Misc.educated was the public debut for a majority of us as artists at Lewis & Clark, as well as artists of Portland,” Cedar Jocks ’15 said. “It was of significant weight for our class, as it showcased the culmination of skills we’ve gleaned from Lewis & Clark.”

Each spring, Lewis & Clark’s graduating artists fill the on-campus Ronna and Eric Hoffman Gallery of Contemporary Art with senior projects.

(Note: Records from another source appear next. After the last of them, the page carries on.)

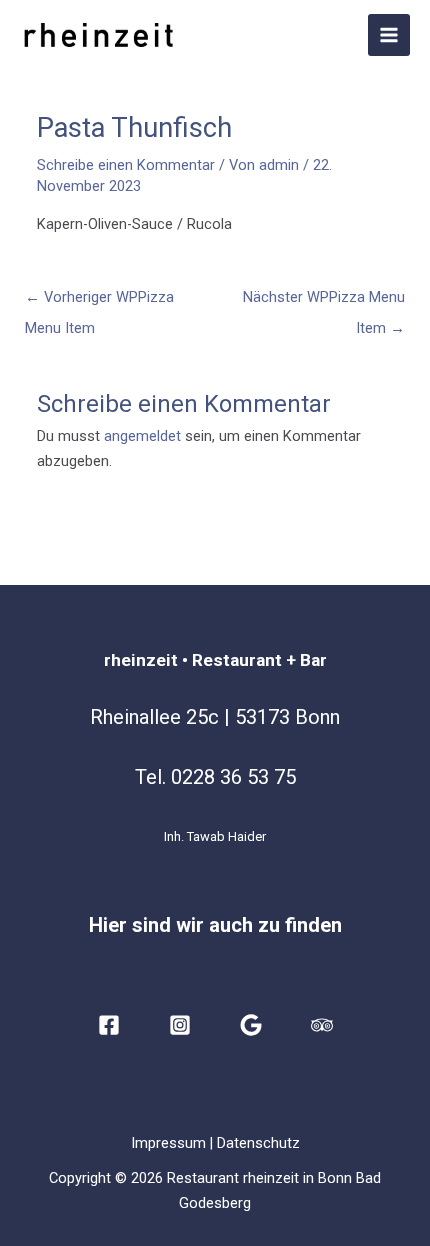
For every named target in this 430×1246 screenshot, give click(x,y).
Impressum (168, 1143)
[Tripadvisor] (322, 1025)
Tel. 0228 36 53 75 (215, 777)
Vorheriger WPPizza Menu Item (99, 302)
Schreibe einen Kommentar (126, 165)
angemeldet (142, 436)
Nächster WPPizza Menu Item (324, 302)
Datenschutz (258, 1143)
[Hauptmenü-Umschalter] (389, 35)
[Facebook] (109, 1025)
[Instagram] (180, 1025)
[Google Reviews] (251, 1025)
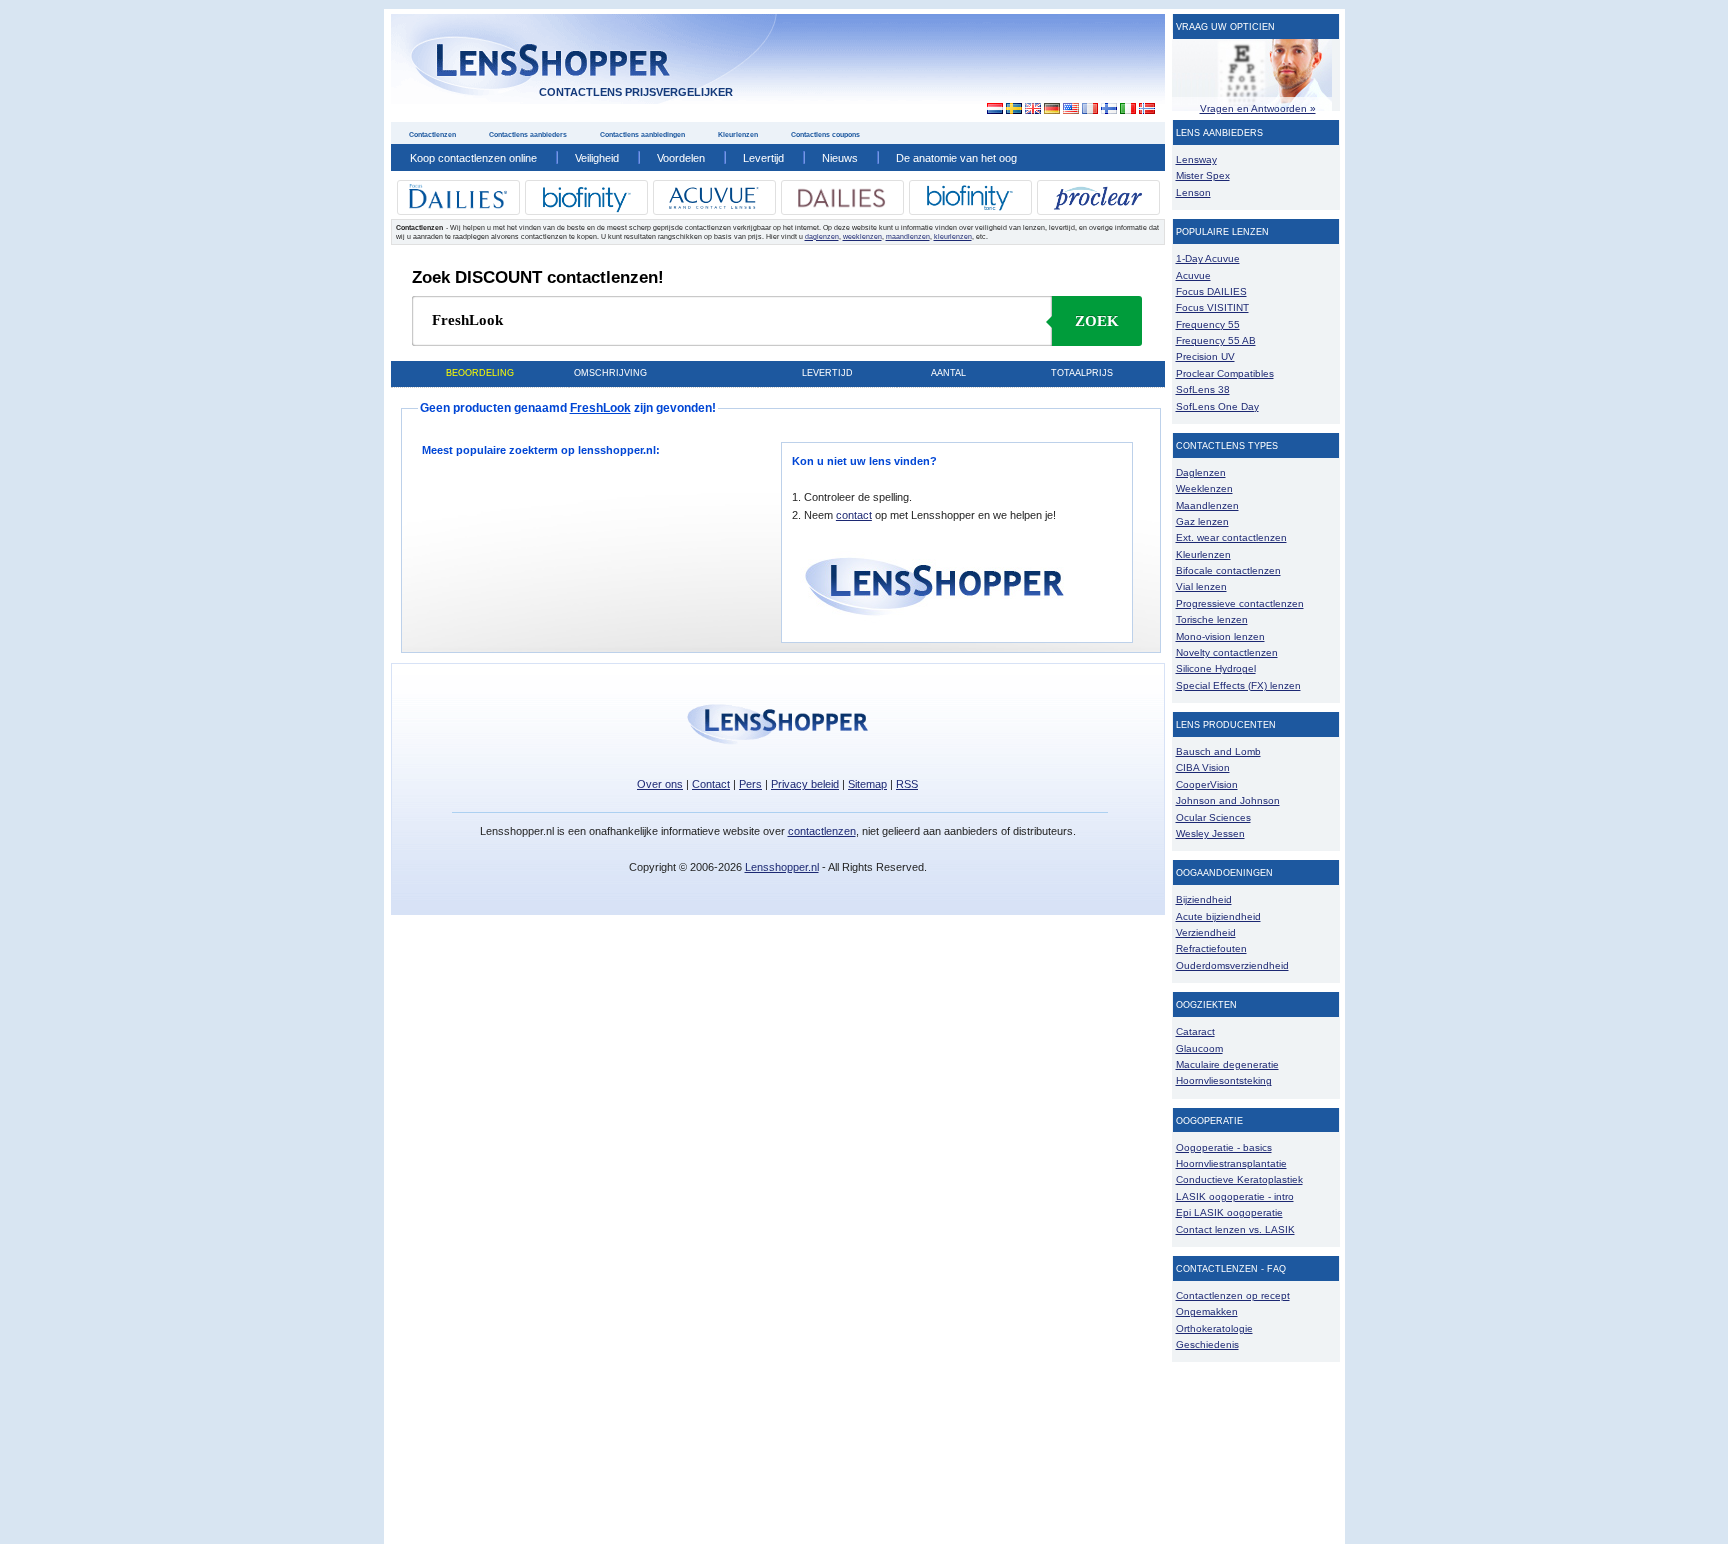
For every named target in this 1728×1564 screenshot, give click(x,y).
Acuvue (1193, 275)
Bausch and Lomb (1218, 751)
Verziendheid (1206, 932)
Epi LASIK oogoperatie (1229, 1212)
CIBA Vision (1203, 767)
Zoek (1097, 321)
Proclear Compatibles (1225, 373)
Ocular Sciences (1213, 817)
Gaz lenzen (1202, 521)
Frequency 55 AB (1216, 340)
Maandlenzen (1207, 505)
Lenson (1193, 192)
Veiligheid (597, 158)
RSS (907, 784)
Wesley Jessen (1210, 833)
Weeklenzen (1204, 488)
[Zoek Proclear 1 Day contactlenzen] (1098, 207)
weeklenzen (862, 236)
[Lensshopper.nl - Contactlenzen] (989, 109)
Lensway (1196, 159)
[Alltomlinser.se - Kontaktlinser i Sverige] (1013, 109)
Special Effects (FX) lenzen (1238, 685)
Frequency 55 (1208, 324)
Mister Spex (1203, 175)
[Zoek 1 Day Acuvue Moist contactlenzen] (714, 205)
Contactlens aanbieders (528, 134)
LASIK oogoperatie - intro (1235, 1196)
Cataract (1195, 1031)
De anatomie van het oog (956, 158)
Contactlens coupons (825, 134)
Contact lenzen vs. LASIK (1235, 1229)
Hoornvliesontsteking (1224, 1080)
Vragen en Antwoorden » (1258, 108)
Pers (750, 784)
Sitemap (867, 784)
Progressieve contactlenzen (1240, 603)
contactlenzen (822, 831)
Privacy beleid (805, 784)
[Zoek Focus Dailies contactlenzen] (458, 205)
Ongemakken (1207, 1311)
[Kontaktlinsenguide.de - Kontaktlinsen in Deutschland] (1051, 109)
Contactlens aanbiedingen (642, 134)
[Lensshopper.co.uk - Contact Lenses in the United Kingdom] (1032, 109)
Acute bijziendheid (1218, 916)
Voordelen (681, 158)
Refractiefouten (1211, 948)
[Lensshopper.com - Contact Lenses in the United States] (1070, 109)
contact (854, 515)
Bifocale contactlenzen (1228, 570)
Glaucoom (1199, 1048)
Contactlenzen (432, 134)
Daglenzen (1201, 472)
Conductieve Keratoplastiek (1239, 1179)
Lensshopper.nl (782, 867)
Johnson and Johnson (1228, 800)
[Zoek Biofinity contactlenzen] (586, 210)
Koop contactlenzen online (473, 158)
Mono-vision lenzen (1220, 636)
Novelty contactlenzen (1227, 652)
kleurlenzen (953, 236)
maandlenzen (908, 236)
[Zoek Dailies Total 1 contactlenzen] (842, 205)
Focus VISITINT (1212, 307)
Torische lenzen (1212, 619)
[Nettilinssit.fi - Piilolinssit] (1108, 109)
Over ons (660, 784)
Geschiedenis (1207, 1344)
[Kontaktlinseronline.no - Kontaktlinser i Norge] (1146, 109)
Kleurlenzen (738, 134)
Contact (711, 784)
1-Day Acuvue (1208, 258)
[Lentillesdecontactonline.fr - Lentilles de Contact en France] (1089, 109)
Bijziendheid (1204, 899)
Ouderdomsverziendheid (1232, 965)
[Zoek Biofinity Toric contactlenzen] (970, 208)
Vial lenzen (1201, 586)
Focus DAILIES (1211, 291)
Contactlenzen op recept (1233, 1295)
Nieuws (840, 158)
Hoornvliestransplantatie (1231, 1163)
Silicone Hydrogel (1216, 668)
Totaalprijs (1082, 373)
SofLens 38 (1203, 389)
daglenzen (822, 236)
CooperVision (1207, 784)
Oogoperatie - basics (1224, 1147)
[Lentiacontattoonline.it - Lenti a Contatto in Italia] (1127, 109)
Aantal (948, 373)
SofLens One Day (1217, 406)
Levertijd (763, 158)
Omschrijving (610, 373)
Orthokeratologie (1214, 1328)
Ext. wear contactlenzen (1231, 537)
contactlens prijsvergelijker (636, 92)
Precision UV (1205, 356)
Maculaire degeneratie (1227, 1064)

Misc.educated expanded upon that tradition by not only exposing participants’ work to a wider audience, but also involving them in all parts of the preparation process.

“Students learned how to organize and curate an exhibit, which meant installing art, making a catalog, and handling publicity in addition to long hours spent in the studio,” Assistant Professor of Art Jess Perlitz said. “It is hard but important work, integral to success in a studio art major and to life after graduation.”

Liz Finch ’15 agrees. “The experience of exhibiting work outside of the Lewis & Clark community has driven me to produce especially thoughtful work,” she said. “It has given me clarity about the direction of my thesis, and of my continued artistic practice.”

With hundreds of attendees, Misc.educated successfully brought student work into the consciousness and conversation of a new, general public.

“It felt surreal to see my art on the wall of a gallery in such an artistically inclined city,” Brigitte Russo ’15 said. “My art reflects my heritage, and it was great to share something so close to my heart with so many viewers.”

Katrina Staaf ’16 contributed to this story.